Dorwin was born in Vermont in 1792, one of five children, and settled in Montreal in 1816. The following year, he married Isabella Williamson, and they had one son (and also adopted a daughter). He worked as a trader, importing and sometimes smuggling foodstuffs. By the early 1820s, he also trading fish, and even bought his own whaler. After many years shipping commodities such as wheat, sugar and meat, he also went into the lumber business for a while. He had many other business interests, including investing and promoting rail and river transport links in the Rawdon area, around 60km north of Montreal. In his 70s, he was still very active, inventing and manufacturing barometers.
More details of Dorwin’s life are given in a useful chronology provided by Glenn F Cartwright, a professor at McGill University. According to Cartwright, Dorwin began writing a journal in 1811, and kept it up until his death in 1883, on 11 November (125 years ago last week). [NB: See Dictionary of Canadian Biography - added 2018.]
In 1881, two years before his death, according to The Gazette columnist John Kalbfleisch, The Montreal Star published a long article based on Dorwin’s recollection of the Montreal he had first seen some 65 years earlier. He wrote about how part of the city ‘was quite imposing’ and how ‘the large number of buildings, their roofs covered with tin, glittering in the sun’ was something very new to him. (Unfortunately, none of the extracts from Dorwin’s diary provided by The Gazette are dated.)
After being ferried in a dugout canoe and landing in mud, though, Dorwin realised the city was dingier than the glittering rooftops had suggested. He described how most houses had heavy iron doors and shutters, and that ‘there was little or no attempt at ornamental architecture’. He wrote: ‘The signs over the doors, where there were any, were symbolical for few of the habitants could read, and the silvered flagon or the burnished boot would be much better understood and remembered than the most flaring and most carefully gilded print.’
Dorwin noted how only a few streets were paved and ‘there were no rows of trees as now . . . for over the whole continent, from the time of the earliest settlers almost to the present, trees were a species of vegetation to be exterminated, not reared.’ And he wrote: ‘The rural system of government in so large a town was not productive of much order or regularity . . . and the roughs of the place did pretty much as they liked. But on the other hand the taxes were light.’

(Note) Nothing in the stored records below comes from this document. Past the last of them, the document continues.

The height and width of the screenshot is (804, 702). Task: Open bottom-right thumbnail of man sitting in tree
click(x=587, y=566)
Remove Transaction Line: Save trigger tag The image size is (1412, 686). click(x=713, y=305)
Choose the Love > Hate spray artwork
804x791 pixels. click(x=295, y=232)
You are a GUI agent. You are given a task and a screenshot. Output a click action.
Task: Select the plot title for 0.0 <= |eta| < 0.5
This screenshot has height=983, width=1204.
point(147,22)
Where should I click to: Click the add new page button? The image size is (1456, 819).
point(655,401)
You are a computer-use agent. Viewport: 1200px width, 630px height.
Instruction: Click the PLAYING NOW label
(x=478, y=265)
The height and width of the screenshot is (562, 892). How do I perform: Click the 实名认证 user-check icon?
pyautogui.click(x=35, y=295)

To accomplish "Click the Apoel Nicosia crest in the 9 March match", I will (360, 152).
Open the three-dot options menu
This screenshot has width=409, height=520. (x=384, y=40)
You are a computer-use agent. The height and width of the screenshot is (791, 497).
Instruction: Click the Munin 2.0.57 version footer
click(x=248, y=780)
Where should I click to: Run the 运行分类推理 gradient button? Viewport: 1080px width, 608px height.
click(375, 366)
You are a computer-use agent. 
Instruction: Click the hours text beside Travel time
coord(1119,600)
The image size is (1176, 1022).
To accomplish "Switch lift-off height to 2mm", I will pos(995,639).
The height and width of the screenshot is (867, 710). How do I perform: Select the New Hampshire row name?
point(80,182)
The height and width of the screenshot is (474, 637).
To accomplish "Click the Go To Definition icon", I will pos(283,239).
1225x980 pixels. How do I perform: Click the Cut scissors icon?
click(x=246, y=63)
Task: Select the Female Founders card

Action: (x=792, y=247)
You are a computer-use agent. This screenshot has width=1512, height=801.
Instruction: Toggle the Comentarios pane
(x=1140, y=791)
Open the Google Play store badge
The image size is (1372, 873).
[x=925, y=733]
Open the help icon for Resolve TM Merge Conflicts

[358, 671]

In 1816, when Dorwin arrived, there was a ‘citadel of sorts’ on a small hill (the only remaining part of the old city wall) ‘where cannon were fired at sunrise and at noon, and a sentry paced constantly’. Three years later, Dorwin was one of the contractors engaged to level the hill and use the earth to fill in a pond at its foot. He wrote in his diary: ‘On the side of the hill next the pond were found several coffins, some of them well preserved . . . The coroner was notified, but instead of holding a long judicial and scientific investigation, he ordered them to be tumbled into the pond with the rest of the earth. . .’
Kalbfleisch concludes his article on Dorwin by noting that The Montreal Star article was more than 11,000 words long, ‘15 times as long as this column, and the diary entries on which it’s based are longer still’. It’s an invaluable record of what Montreal looked like, he says, of who its leading citizens were, of how the people were educated and much more. Unfortunately, he doesn’t tell us how to read more.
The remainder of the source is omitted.